SECTION 6.1   REGULATION.

The board of directors may make such rules and regulations as it may deem 
appropriate concerning the issuance, transfer and registration of certificates 
for shares of the corporation, including the appointment of transfer agents 
and registrars.
SECTION 6.2   CERTIFICATES FOR SHARES.

Certificates representing shares of the corporation shall be respectively 
numbered serially for each class of shares, or series thereof, as they are 
issued, shall be impressed the corporate seal or a facsimile thereof, and shall 
be signed by the chairman of vice-chairman of the board of directors or by 
the president or a vice president and by the treasurer or an assistant treasurer
or by the secretary or an assistant secretary; provided that such signatures 
may be facsimile if the certificate is counter-signed by a transfer agent, or 
registered by a registrar other than the corporation itself or its employee.

■ Dataset extract ■
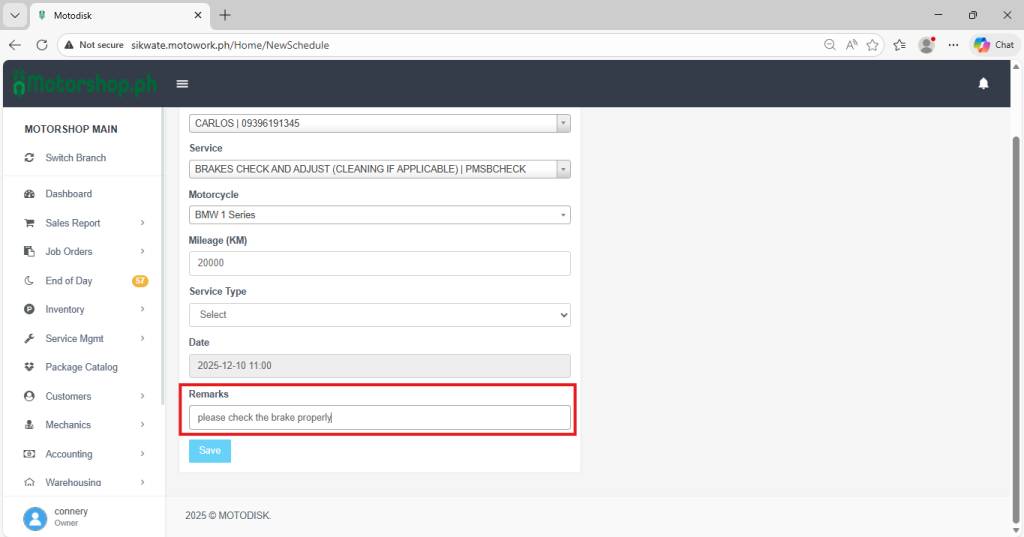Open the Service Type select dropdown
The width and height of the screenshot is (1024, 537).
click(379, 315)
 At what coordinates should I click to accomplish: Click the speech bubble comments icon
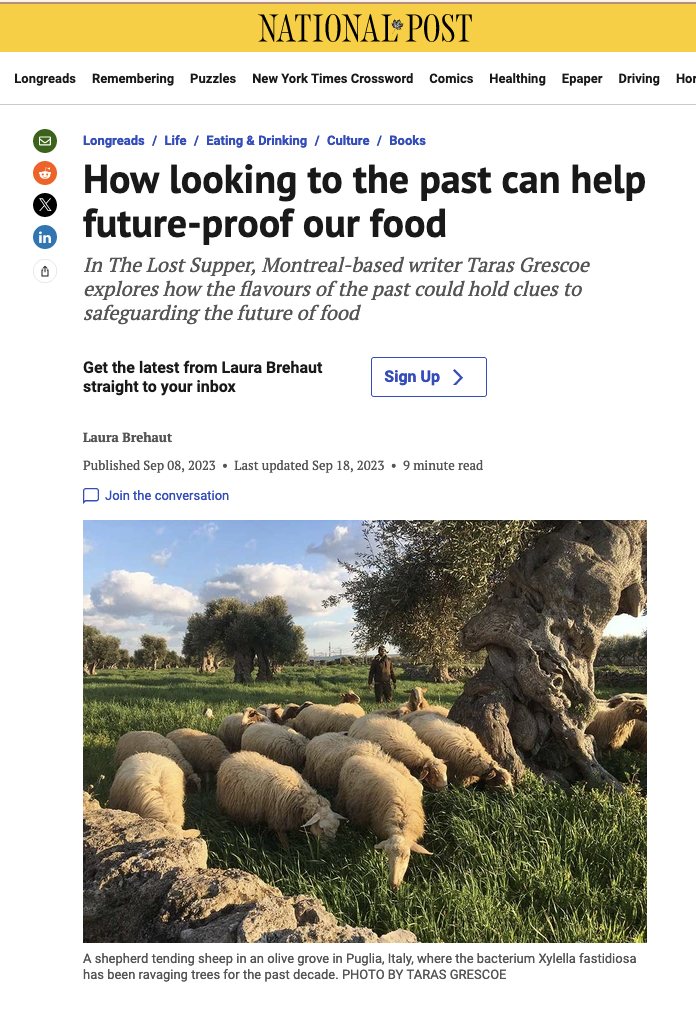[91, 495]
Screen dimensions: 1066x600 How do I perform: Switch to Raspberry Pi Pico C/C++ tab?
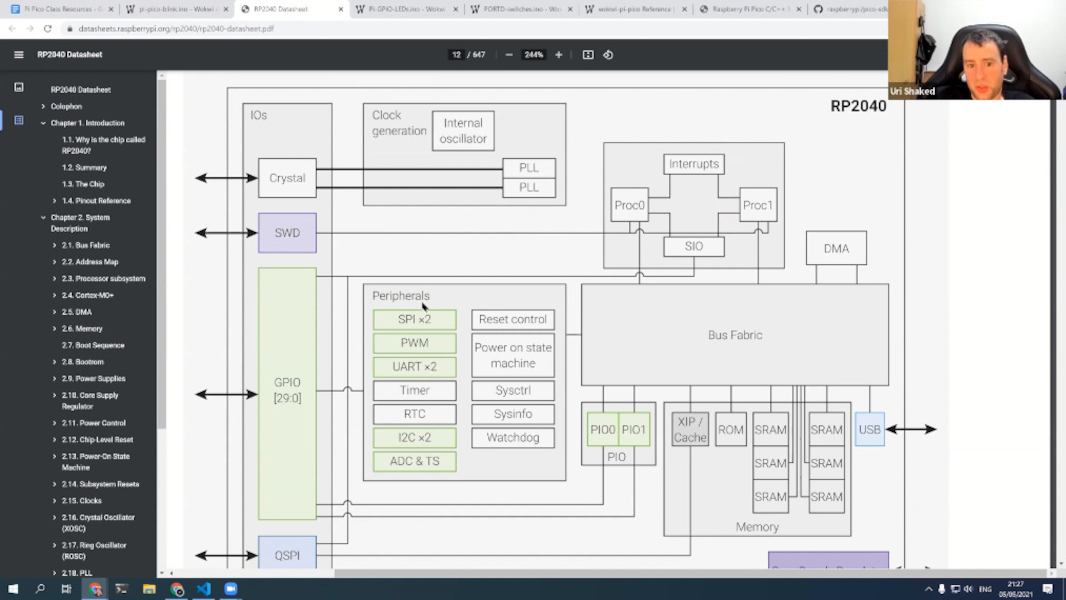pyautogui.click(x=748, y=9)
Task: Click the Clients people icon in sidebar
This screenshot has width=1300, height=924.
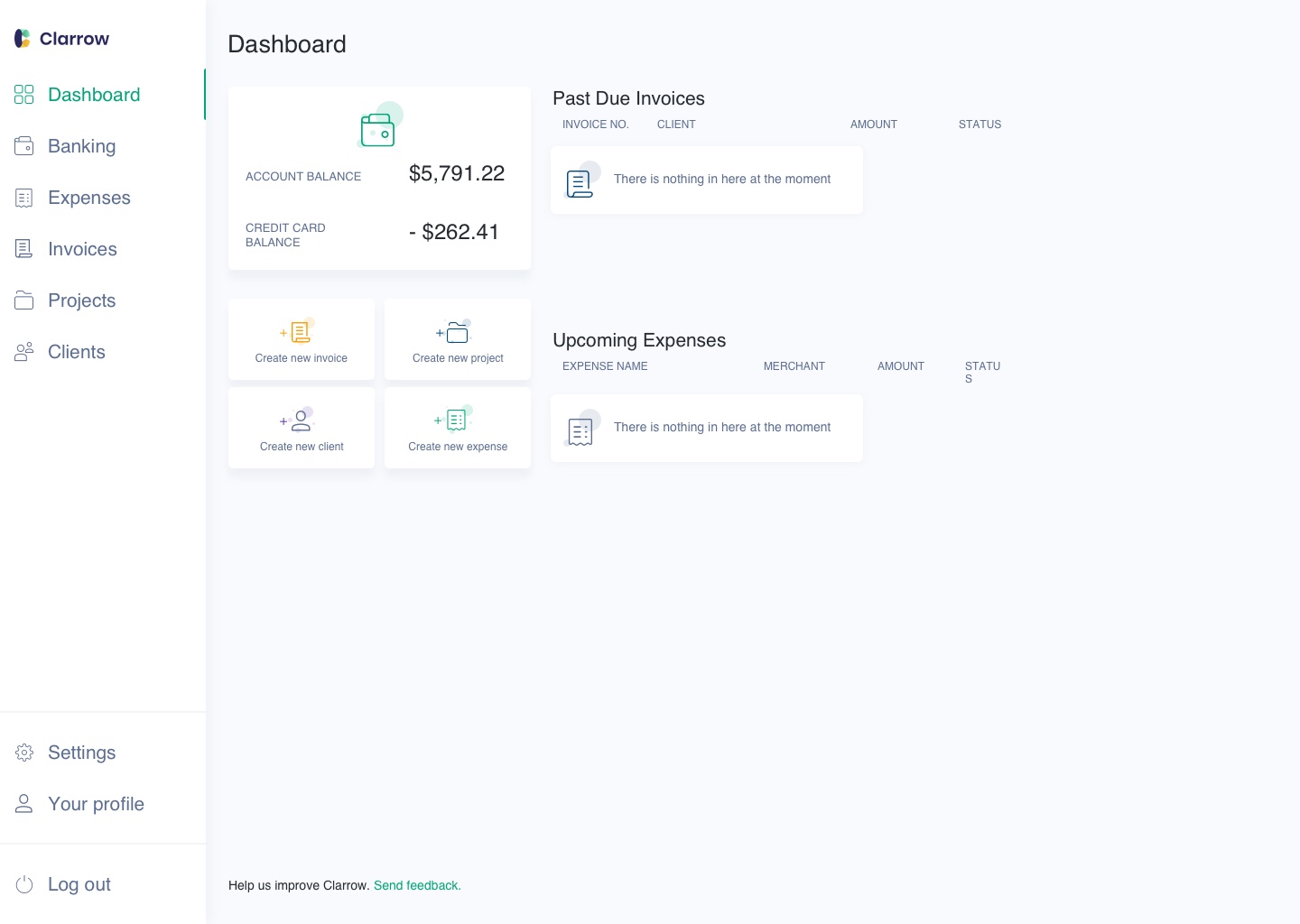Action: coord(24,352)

■ Do this ■
Copy out the full bylaw text on share certificates word for word, keeping its headings and line breaks.

■ Answer to the exercise ■
SECTION 6.1   REGULATION.

The board of directors may make such rules and regulations as it may deem 
appropriate concerning the issuance, transfer and registration of certificates 
for shares of the corporation, including the appointment of transfer agents 
and registrars.
SECTION 6.2   CERTIFICATES FOR SHARES.

Certificates representing shares of the corporation shall be respectively 
numbered serially for each class of shares, or series thereof, as they are 
issued, shall be impressed the corporate seal or a facsimile thereof, and shall 
be signed by the chairman of vice-chairman of the board of directors or by 
the president or a vice president and by the treasurer or an assistant treasurer
or by the secretary or an assistant secretary; provided that such signatures 
may be facsimile if the certificate is counter-signed by a transfer agent, or 
registered by a registrar other than the corporation itself or its employee.